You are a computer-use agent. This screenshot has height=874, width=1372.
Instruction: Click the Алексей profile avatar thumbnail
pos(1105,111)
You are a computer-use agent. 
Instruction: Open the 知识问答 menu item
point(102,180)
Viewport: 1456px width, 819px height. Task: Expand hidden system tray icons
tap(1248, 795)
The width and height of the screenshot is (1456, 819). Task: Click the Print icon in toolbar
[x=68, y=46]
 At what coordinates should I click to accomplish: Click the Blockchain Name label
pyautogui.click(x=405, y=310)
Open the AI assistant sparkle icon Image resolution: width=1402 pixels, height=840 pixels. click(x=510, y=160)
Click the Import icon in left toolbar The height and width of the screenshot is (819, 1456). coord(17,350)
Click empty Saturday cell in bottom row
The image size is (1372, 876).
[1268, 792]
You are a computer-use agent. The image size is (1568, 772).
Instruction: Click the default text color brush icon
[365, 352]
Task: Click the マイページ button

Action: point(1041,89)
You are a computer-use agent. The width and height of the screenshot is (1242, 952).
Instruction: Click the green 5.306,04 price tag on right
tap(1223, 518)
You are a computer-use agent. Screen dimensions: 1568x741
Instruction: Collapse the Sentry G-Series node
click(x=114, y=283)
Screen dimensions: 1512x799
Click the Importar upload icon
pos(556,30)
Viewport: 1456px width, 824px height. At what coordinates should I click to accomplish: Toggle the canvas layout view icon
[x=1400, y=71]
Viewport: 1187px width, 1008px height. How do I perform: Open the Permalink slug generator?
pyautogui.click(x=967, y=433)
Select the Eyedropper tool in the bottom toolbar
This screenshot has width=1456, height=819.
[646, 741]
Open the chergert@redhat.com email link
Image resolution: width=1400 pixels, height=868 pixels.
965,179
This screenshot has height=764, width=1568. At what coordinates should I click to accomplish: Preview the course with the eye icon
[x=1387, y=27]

- - - -

» **PROBLEM TO WORK ON**: Could you copy out every line in the material above that contains the string "dimensions"?

» **RESULT BELOW**:
You are a computer-use agent. Screen dimensions: 1568x741
Screen dimensions: 1512x799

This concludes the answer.